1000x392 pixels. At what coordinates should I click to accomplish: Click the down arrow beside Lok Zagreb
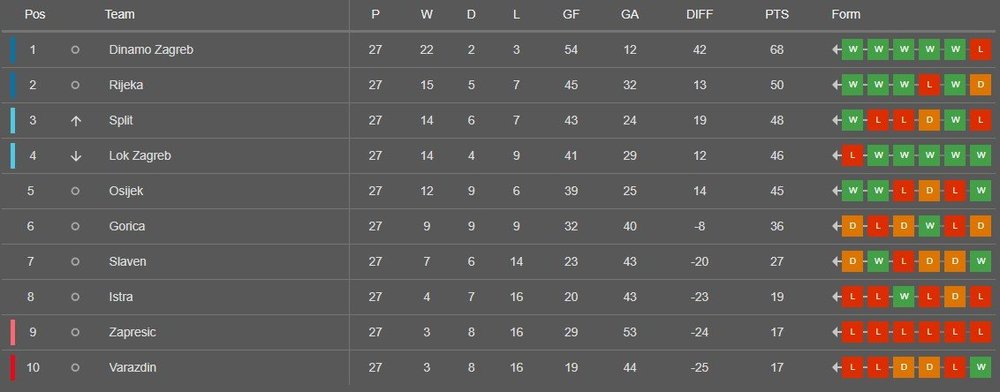coord(75,156)
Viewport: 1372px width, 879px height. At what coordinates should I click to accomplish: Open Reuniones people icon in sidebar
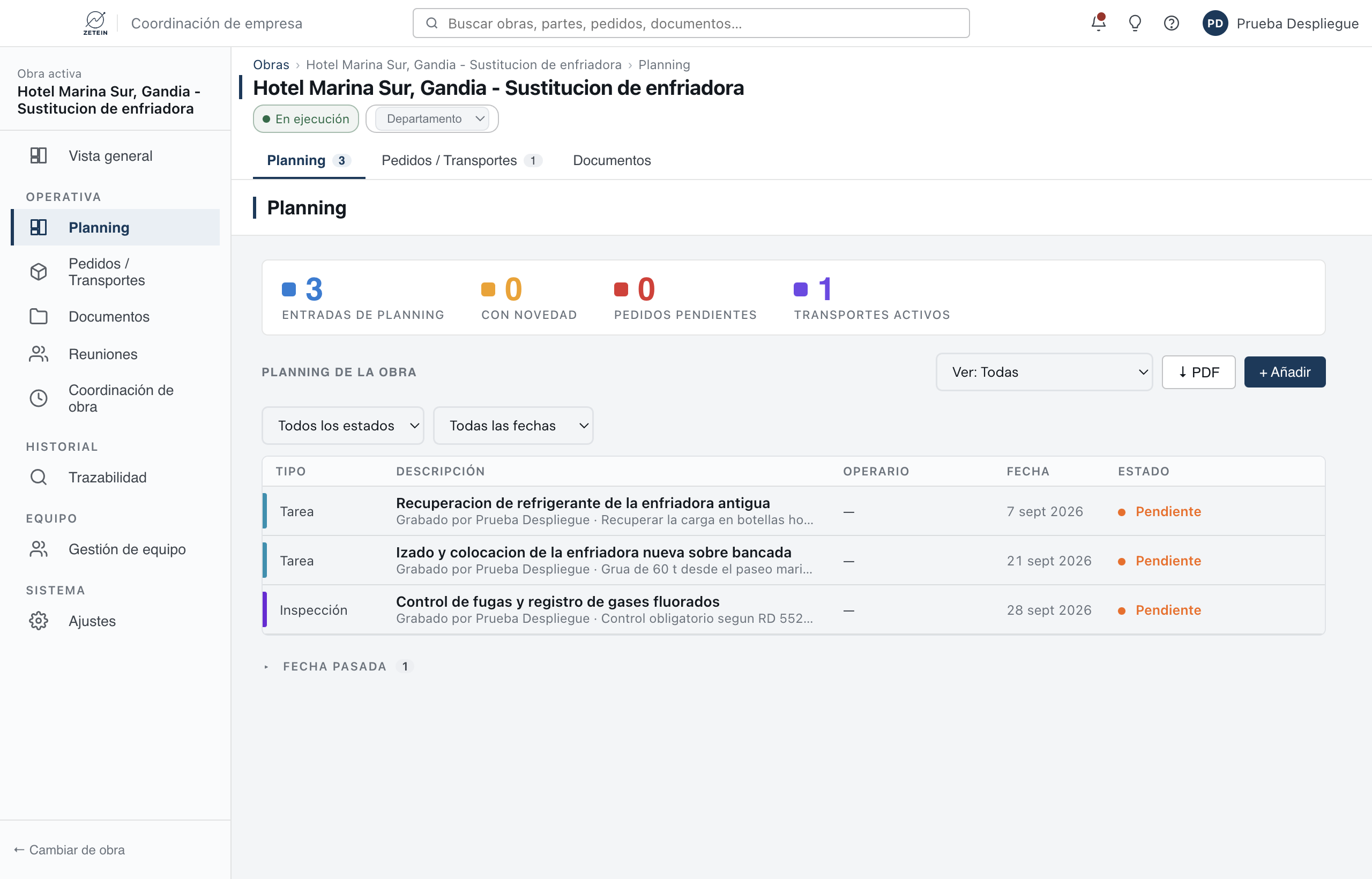(x=38, y=354)
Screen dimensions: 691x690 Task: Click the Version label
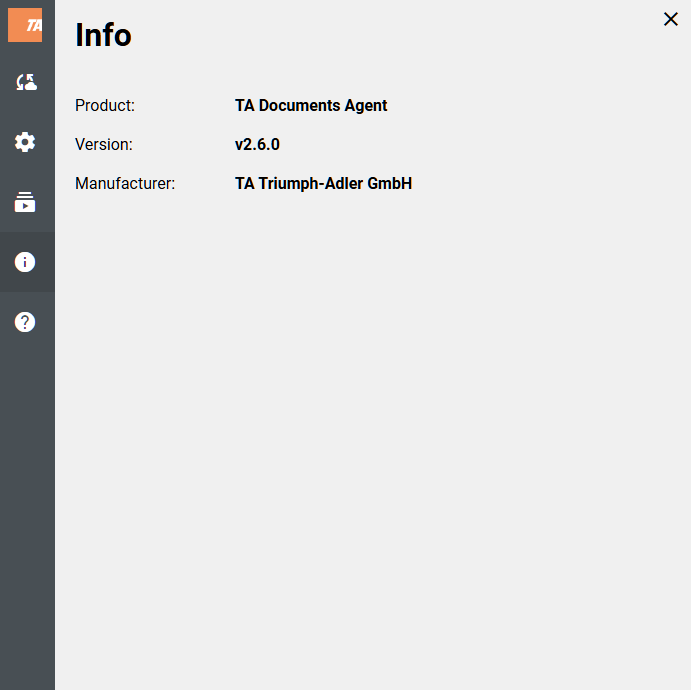(103, 144)
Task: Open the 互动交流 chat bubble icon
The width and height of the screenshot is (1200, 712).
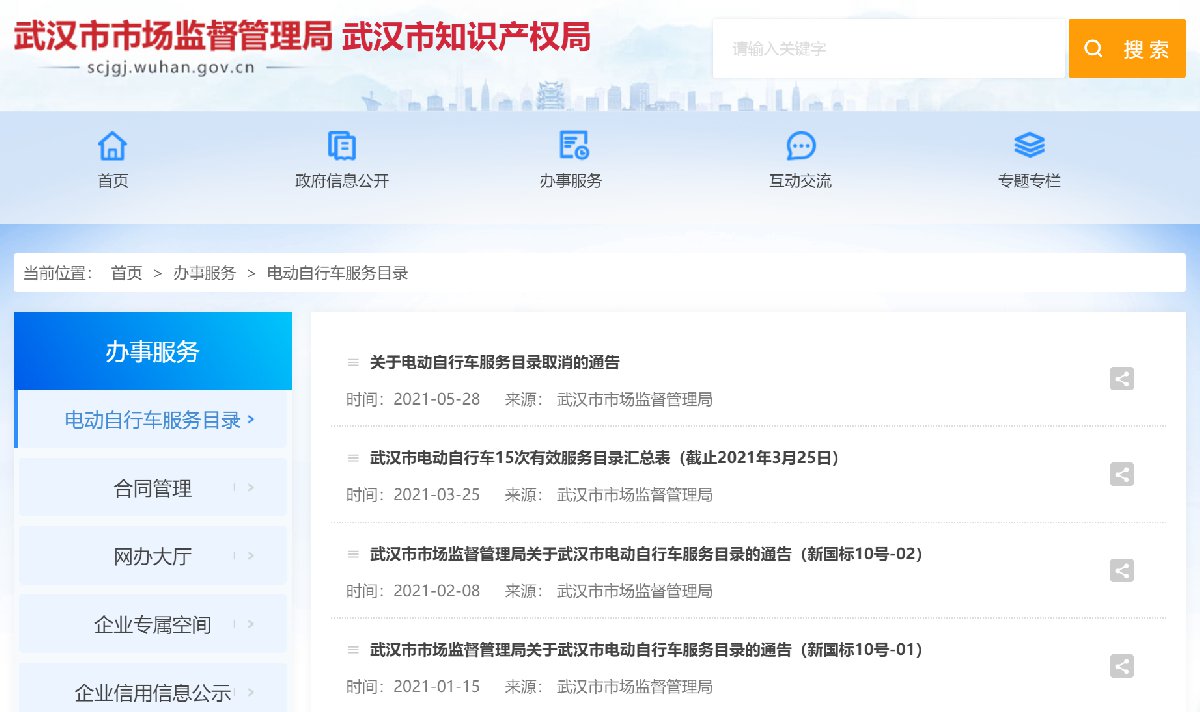Action: pos(800,146)
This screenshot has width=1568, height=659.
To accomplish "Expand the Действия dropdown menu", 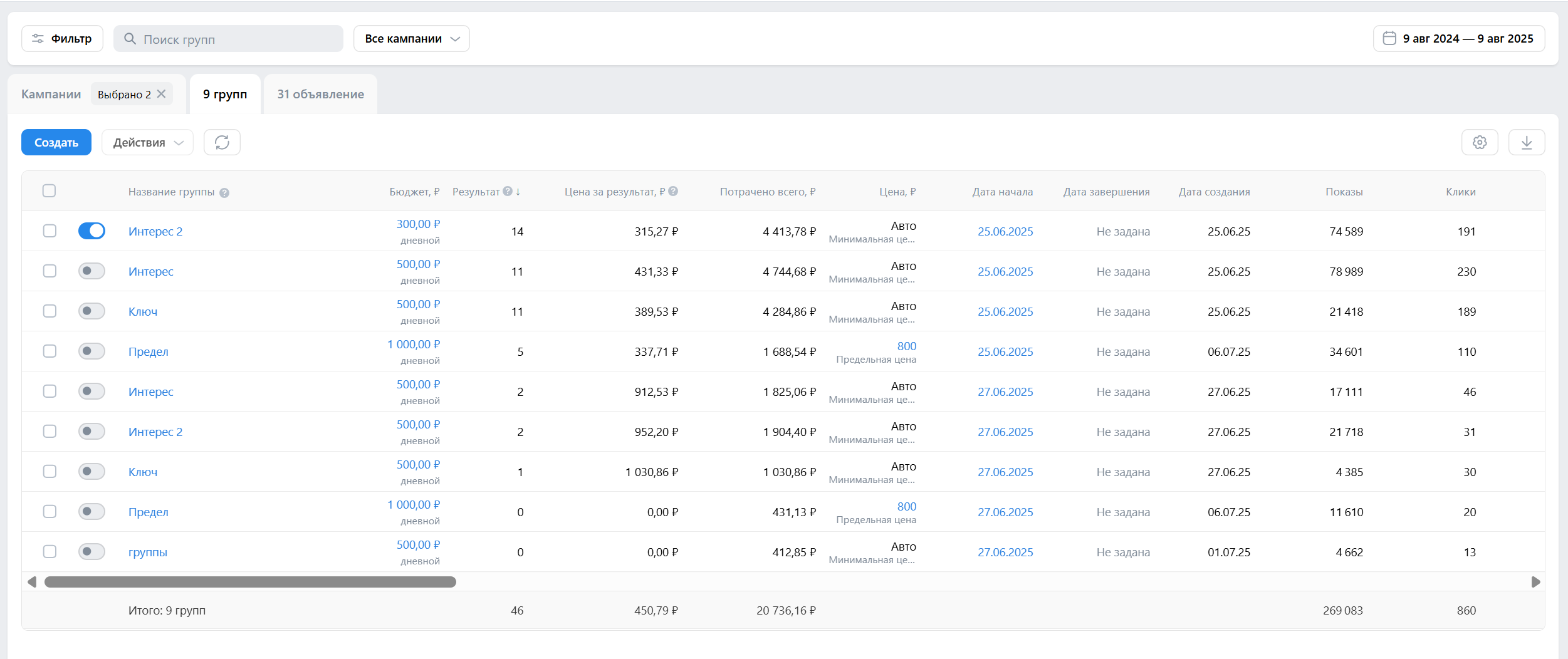I will (147, 142).
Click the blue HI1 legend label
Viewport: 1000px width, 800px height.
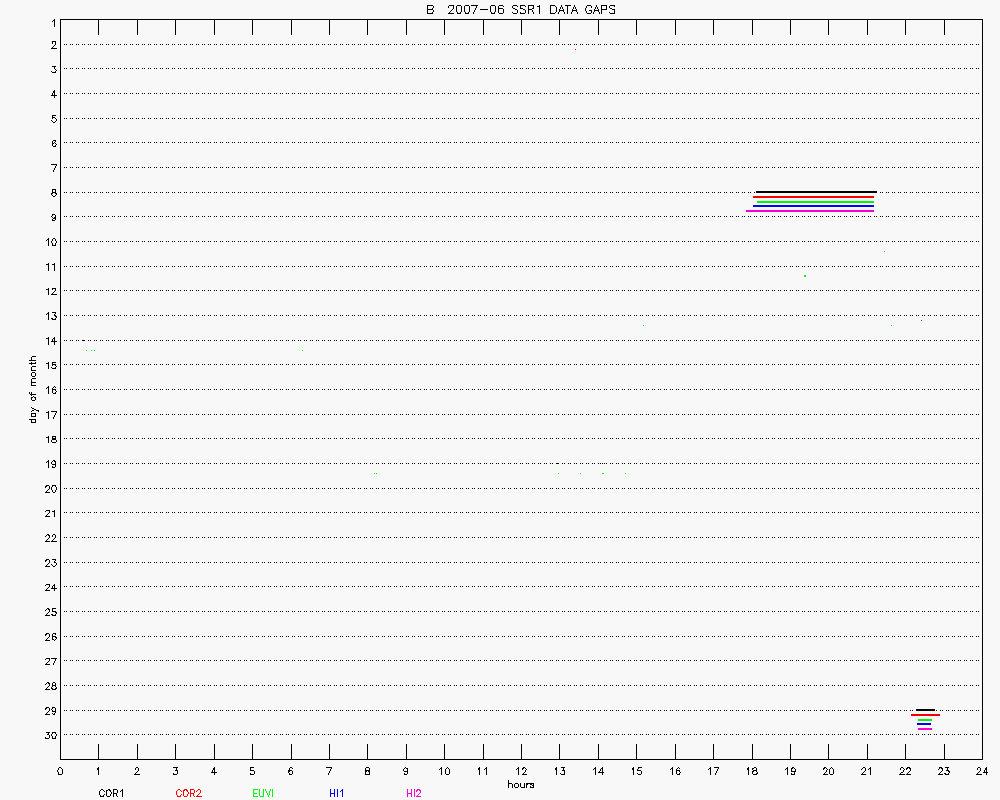[x=337, y=793]
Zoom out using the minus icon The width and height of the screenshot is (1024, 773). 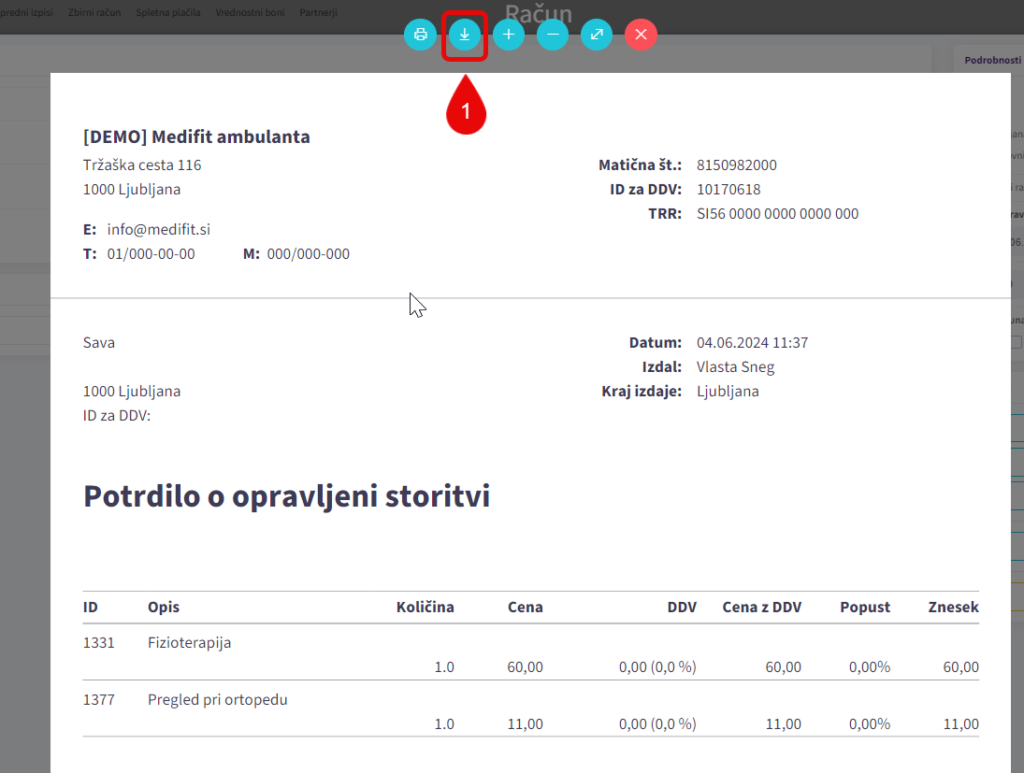coord(552,35)
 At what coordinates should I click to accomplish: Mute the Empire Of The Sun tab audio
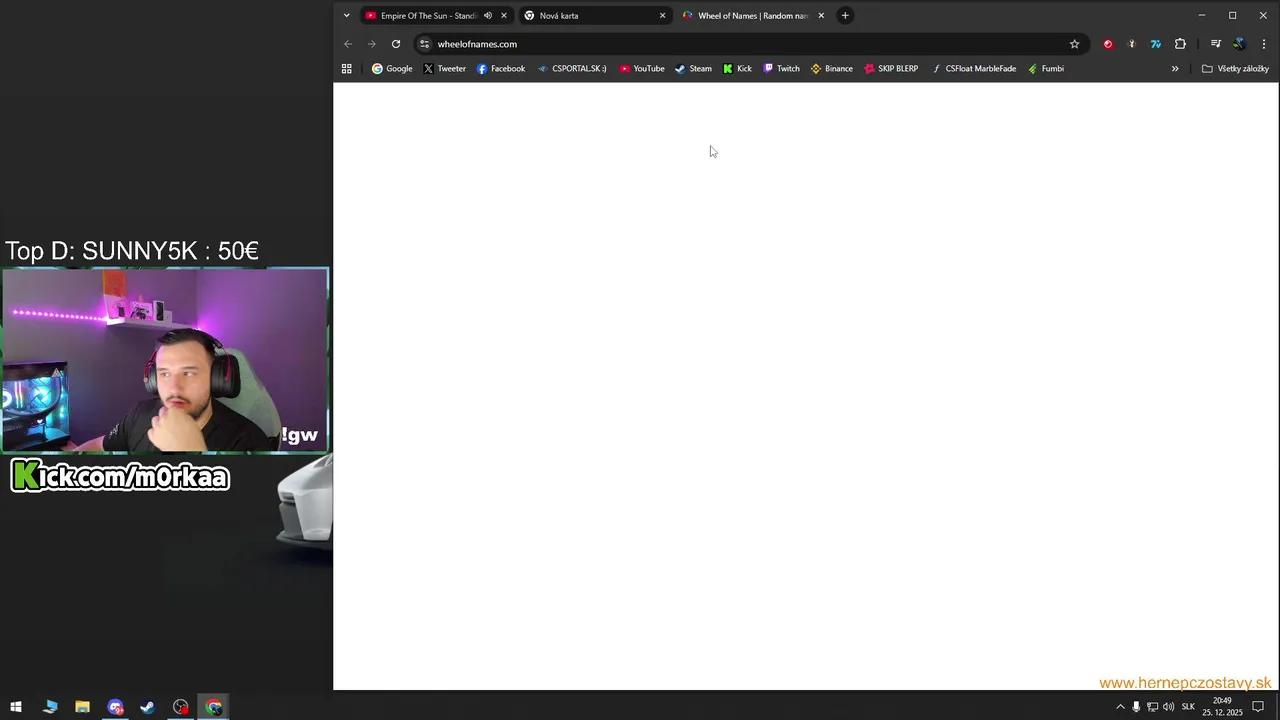coord(488,15)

------

Task item = When the line that holds "At what coordinates should I click to accomplish: Mute" is reached, begin duplicating exactly, and continue through the last line of the listing, skipping the pictures; output nothing else.

Exercise answer =
 At what coordinates should I click to accomplish: Mute the Empire Of The Sun tab audio
coord(488,15)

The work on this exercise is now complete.